__EXERCISE DESCRIPTION__
Consider the listing below. Extract exactly the lines from the line containing "[Zoeken] (1420, 163)" to the line containing "deze pagina (1284, 438)", both included.

__DATA IN THIS EXERCISE__
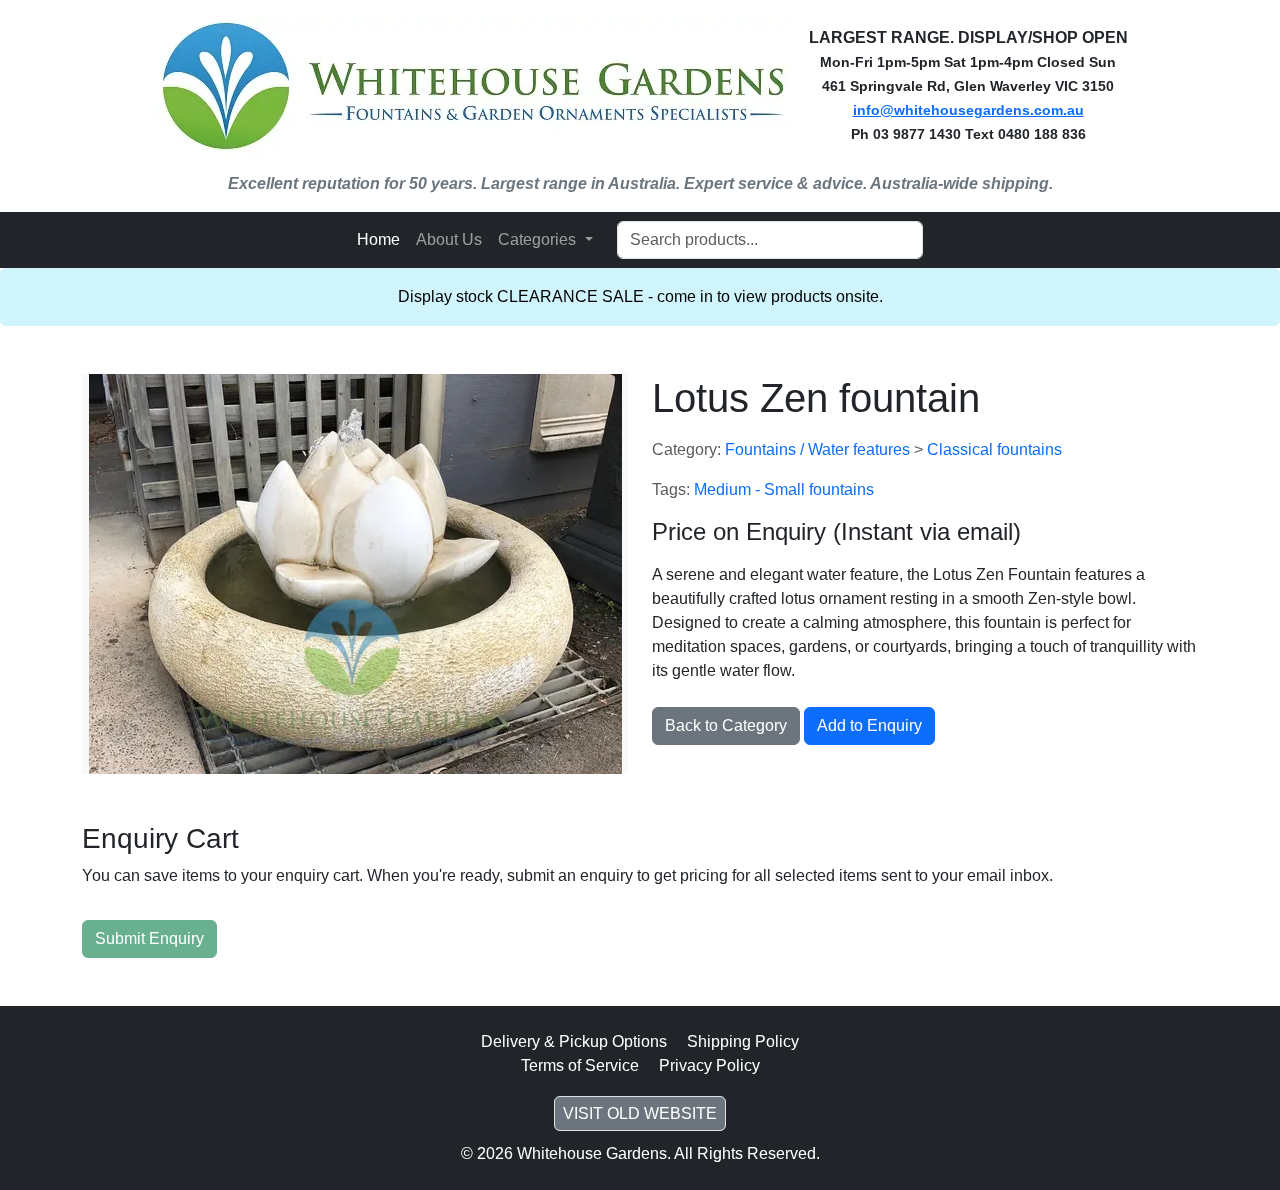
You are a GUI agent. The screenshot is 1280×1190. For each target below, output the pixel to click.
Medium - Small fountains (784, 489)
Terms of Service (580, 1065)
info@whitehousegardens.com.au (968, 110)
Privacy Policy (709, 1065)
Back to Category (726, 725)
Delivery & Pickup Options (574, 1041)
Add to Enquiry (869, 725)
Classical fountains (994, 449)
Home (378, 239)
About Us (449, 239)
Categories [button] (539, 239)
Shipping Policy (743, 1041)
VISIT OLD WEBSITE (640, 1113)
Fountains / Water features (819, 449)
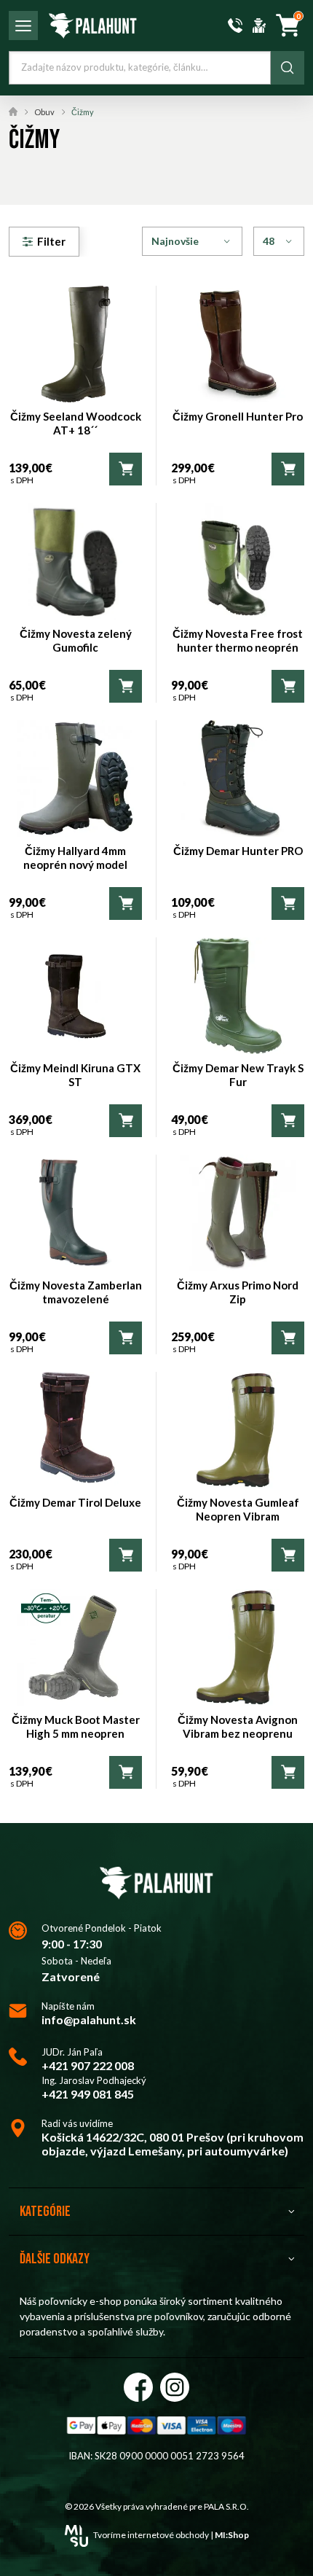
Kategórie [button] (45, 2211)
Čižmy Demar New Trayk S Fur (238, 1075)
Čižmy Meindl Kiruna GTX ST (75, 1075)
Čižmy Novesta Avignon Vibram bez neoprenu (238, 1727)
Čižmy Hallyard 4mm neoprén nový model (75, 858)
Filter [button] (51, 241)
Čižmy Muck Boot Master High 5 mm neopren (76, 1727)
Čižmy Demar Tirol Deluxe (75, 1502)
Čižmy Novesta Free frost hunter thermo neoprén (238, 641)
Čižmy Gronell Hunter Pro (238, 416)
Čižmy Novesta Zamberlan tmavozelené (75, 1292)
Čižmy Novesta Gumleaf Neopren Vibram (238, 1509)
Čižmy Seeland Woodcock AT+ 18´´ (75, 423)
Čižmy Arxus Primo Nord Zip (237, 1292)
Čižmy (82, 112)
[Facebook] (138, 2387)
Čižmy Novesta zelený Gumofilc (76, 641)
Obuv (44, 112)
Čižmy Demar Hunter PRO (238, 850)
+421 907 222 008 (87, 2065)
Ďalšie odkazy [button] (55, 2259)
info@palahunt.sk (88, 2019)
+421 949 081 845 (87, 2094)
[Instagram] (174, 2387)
--
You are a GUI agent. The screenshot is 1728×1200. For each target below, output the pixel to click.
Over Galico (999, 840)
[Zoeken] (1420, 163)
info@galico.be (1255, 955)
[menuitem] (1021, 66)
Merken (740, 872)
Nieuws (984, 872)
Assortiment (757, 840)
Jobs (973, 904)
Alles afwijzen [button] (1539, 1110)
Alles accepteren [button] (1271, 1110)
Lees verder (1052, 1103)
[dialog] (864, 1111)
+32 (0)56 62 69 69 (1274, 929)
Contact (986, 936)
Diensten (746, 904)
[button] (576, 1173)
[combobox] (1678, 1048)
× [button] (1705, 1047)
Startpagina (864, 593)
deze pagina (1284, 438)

__SOLUTION FOR THIS TASK__
[Zoeken] (1420, 163)
info@galico.be (1255, 955)
[menuitem] (1021, 66)
Merken (740, 872)
Nieuws (984, 872)
Assortiment (757, 840)
Jobs (973, 904)
Alles afwijzen [button] (1539, 1110)
Alles accepteren [button] (1271, 1110)
Lees verder (1052, 1103)
[dialog] (864, 1111)
+32 (0)56 62 69 69 (1274, 929)
Contact (986, 936)
Diensten (746, 904)
[button] (576, 1173)
[combobox] (1678, 1048)
× [button] (1705, 1047)
Startpagina (864, 593)
deze pagina (1284, 438)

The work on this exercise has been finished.